TASK MATERIAL:

*** Block opens ***

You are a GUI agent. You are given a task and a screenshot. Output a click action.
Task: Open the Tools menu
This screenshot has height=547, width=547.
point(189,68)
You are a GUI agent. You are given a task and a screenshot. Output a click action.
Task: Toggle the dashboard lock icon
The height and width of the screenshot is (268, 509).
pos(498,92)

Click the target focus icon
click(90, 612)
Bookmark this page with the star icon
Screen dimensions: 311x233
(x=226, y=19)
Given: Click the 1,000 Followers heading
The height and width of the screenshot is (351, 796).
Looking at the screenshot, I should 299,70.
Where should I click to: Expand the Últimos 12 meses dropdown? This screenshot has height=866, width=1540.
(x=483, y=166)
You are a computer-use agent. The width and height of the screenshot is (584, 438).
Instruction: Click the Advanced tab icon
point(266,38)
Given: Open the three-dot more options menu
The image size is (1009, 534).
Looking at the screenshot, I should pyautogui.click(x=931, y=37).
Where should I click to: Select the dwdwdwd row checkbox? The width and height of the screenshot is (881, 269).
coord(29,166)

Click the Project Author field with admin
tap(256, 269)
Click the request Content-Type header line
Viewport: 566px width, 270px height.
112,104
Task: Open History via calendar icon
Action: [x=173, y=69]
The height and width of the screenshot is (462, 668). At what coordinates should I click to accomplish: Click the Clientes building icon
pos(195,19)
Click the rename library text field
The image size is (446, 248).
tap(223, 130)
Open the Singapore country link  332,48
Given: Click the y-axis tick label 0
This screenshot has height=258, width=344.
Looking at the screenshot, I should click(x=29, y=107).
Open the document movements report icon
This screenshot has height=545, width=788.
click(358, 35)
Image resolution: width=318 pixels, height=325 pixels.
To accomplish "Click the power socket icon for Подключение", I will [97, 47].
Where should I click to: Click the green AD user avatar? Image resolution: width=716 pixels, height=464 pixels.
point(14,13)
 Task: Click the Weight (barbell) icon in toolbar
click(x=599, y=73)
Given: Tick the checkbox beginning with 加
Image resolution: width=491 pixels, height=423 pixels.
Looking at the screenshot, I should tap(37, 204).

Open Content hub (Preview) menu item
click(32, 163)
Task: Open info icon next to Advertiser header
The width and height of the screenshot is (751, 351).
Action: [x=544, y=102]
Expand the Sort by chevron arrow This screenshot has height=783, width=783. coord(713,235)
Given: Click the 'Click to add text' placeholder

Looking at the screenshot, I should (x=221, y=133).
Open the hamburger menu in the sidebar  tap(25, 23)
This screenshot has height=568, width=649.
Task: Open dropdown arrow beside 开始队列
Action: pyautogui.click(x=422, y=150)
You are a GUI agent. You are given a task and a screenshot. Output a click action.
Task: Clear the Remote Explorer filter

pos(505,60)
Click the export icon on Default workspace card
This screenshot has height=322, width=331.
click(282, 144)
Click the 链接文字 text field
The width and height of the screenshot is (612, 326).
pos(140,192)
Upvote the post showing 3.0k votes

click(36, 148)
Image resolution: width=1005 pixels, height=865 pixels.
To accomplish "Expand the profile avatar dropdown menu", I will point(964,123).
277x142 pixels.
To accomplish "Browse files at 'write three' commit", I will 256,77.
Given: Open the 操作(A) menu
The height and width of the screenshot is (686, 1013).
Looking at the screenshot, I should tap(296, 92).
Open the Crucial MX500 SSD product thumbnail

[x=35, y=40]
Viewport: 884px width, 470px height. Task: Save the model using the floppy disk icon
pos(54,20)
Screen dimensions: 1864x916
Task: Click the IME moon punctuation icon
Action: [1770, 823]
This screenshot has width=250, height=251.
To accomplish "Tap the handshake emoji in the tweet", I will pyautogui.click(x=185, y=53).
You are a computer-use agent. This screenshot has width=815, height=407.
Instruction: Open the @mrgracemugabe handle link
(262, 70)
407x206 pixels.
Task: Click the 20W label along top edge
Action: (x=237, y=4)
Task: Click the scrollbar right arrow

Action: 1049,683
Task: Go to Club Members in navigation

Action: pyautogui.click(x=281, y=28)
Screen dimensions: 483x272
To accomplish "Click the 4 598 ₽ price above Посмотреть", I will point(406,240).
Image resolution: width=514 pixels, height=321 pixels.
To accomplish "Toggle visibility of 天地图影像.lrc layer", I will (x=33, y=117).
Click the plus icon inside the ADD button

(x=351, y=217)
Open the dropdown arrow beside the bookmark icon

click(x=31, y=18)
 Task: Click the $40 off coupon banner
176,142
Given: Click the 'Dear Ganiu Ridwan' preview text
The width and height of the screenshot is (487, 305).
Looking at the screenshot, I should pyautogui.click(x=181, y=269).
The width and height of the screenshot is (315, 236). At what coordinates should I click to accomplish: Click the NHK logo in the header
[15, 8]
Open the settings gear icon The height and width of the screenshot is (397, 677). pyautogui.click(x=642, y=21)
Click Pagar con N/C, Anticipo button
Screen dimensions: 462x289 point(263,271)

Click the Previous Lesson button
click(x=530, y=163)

*** Block closes ***

THE TASK: Your answer must be the records themselves, output again exactly.

REPLY TO THE TASK:
You are a GUI agent. You are given a task and a screenshot. Output a click action.
Task: Open the Tools menu
This screenshot has height=547, width=547.
point(189,68)
You are a GUI agent. You are given a task and a screenshot. Output a click action.
Task: Toggle the dashboard lock icon
The height and width of the screenshot is (268, 509).
pos(498,92)

Click the target focus icon
click(90, 612)
Bookmark this page with the star icon
Screen dimensions: 311x233
(x=226, y=19)
Given: Click the 1,000 Followers heading
The height and width of the screenshot is (351, 796).
Looking at the screenshot, I should 299,70.
Where should I click to: Expand the Últimos 12 meses dropdown? This screenshot has height=866, width=1540.
(x=483, y=166)
You are a computer-use agent. The width and height of the screenshot is (584, 438).
Instruction: Click the Advanced tab icon
point(266,38)
Given: Open the three-dot more options menu
The image size is (1009, 534).
Looking at the screenshot, I should pyautogui.click(x=931, y=37).
Where should I click to: Select the dwdwdwd row checkbox? The width and height of the screenshot is (881, 269).
coord(29,166)

Click the Project Author field with admin
tap(256, 269)
Click the request Content-Type header line
Viewport: 566px width, 270px height.
112,104
Task: Open History via calendar icon
Action: [x=173, y=69]
The height and width of the screenshot is (462, 668). At what coordinates should I click to accomplish: Click the Clientes building icon
pos(195,19)
Click the rename library text field
The image size is (446, 248).
tap(223, 130)
Open the Singapore country link  332,48
Given: Click the y-axis tick label 0
This screenshot has height=258, width=344.
Looking at the screenshot, I should click(x=29, y=107).
Open the document movements report icon
This screenshot has height=545, width=788.
click(358, 35)
Image resolution: width=318 pixels, height=325 pixels.
To accomplish "Click the power socket icon for Подключение", I will [97, 47].
Where should I click to: Click the green AD user avatar? Image resolution: width=716 pixels, height=464 pixels.
point(14,13)
 Task: Click the Weight (barbell) icon in toolbar
click(x=599, y=73)
Given: Tick the checkbox beginning with 加
Image resolution: width=491 pixels, height=423 pixels.
Looking at the screenshot, I should tap(37, 204).

Open Content hub (Preview) menu item
click(32, 163)
Task: Open info icon next to Advertiser header
The width and height of the screenshot is (751, 351).
Action: [x=544, y=102]
Expand the Sort by chevron arrow This screenshot has height=783, width=783. coord(713,235)
Given: Click the 'Click to add text' placeholder

Looking at the screenshot, I should (x=221, y=133).
Open the hamburger menu in the sidebar  tap(25, 23)
This screenshot has height=568, width=649.
Task: Open dropdown arrow beside 开始队列
Action: pyautogui.click(x=422, y=150)
You are a GUI agent. You are given a task and a screenshot. Output a click action.
Task: Clear the Remote Explorer filter

pos(505,60)
Click the export icon on Default workspace card
This screenshot has height=322, width=331.
click(282, 144)
Click the 链接文字 text field
The width and height of the screenshot is (612, 326).
pos(140,192)
Upvote the post showing 3.0k votes

click(36, 148)
Image resolution: width=1005 pixels, height=865 pixels.
To accomplish "Expand the profile avatar dropdown menu", I will point(964,123).
277x142 pixels.
To accomplish "Browse files at 'write three' commit", I will 256,77.
Given: Open the 操作(A) menu
The height and width of the screenshot is (686, 1013).
Looking at the screenshot, I should tap(296, 92).
Open the Crucial MX500 SSD product thumbnail

[x=35, y=40]
Viewport: 884px width, 470px height. Task: Save the model using the floppy disk icon
pos(54,20)
Screen dimensions: 1864x916
Task: Click the IME moon punctuation icon
Action: [1770, 823]
This screenshot has width=250, height=251.
To accomplish "Tap the handshake emoji in the tweet", I will pyautogui.click(x=185, y=53).
You are a computer-use agent. This screenshot has width=815, height=407.
Instruction: Open the @mrgracemugabe handle link
(262, 70)
407x206 pixels.
Task: Click the 20W label along top edge
Action: (x=237, y=4)
Task: Click the scrollbar right arrow

Action: 1049,683
Task: Go to Club Members in navigation

Action: pyautogui.click(x=281, y=28)
Screen dimensions: 483x272
To accomplish "Click the 4 598 ₽ price above Посмотреть", I will point(406,240).
Image resolution: width=514 pixels, height=321 pixels.
To accomplish "Toggle visibility of 天地图影像.lrc layer", I will (x=33, y=117).
Click the plus icon inside the ADD button

(x=351, y=217)
Open the dropdown arrow beside the bookmark icon

click(x=31, y=18)
 Task: Click the $40 off coupon banner
176,142
Given: Click the 'Dear Ganiu Ridwan' preview text
The width and height of the screenshot is (487, 305).
Looking at the screenshot, I should pyautogui.click(x=181, y=269).
The width and height of the screenshot is (315, 236). At what coordinates should I click to accomplish: Click the NHK logo in the header
[15, 8]
Open the settings gear icon The height and width of the screenshot is (397, 677). pyautogui.click(x=642, y=21)
Click Pagar con N/C, Anticipo button
Screen dimensions: 462x289 point(263,271)

Click the Previous Lesson button
click(x=530, y=163)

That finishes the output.